O CMN estabeleceu limites para a aplicação dos recursos captados pela LCA, direcionando-os exclusivamente para operações de crédito rural com taxas pactuadas no mercado. A partir de julho, os recursos não poderão mais ser utilizados para crédito rural subsidiado pela União.

Além disso, até 1º de julho de 2025, o uso de operações de crédito rural com fontes controladas de recursos na composição do lastro da LCA será proibido gradualmente, evitando sobreposição de benefícios fiscais.

No contexto da LIG, o CMN também impediu a dupla isenção de Imposto de Renda sem origem em novos empréstimos imobiliários.
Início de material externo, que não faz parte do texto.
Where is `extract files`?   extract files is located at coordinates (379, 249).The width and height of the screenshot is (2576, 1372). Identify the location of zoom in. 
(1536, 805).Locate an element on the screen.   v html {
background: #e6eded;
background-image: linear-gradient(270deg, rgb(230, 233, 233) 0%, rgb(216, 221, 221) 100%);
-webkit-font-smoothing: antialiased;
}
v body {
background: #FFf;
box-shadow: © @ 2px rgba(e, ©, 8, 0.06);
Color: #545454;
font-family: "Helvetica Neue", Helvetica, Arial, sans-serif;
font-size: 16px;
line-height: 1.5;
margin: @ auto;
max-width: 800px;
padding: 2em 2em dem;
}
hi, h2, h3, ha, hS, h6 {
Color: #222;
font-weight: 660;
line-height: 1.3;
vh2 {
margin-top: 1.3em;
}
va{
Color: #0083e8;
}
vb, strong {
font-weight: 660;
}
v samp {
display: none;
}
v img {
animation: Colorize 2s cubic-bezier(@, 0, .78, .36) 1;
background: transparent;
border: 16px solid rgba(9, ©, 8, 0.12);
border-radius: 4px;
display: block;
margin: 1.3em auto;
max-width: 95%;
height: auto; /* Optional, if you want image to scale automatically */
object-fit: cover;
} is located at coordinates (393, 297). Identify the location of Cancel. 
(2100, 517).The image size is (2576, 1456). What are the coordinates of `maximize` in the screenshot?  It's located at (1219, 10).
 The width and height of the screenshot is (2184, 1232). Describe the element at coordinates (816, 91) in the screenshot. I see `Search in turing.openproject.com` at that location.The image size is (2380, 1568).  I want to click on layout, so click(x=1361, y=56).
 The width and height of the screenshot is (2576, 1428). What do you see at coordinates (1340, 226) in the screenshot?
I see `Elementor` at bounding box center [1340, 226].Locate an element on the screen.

O saldo credor de novas LIG lastreadas em operações de crédito imobiliário com recursos da poupança será deduzido do cálculo do crédito imobiliário de referência, reforçando normas já existentes para LCI.

Todas as novas regras aplicam-se apenas a emissões futuras, sem impacto para detentores de instrumentos financeiros existentes até o vencimento.

*Com informações do portal Agência Brasil.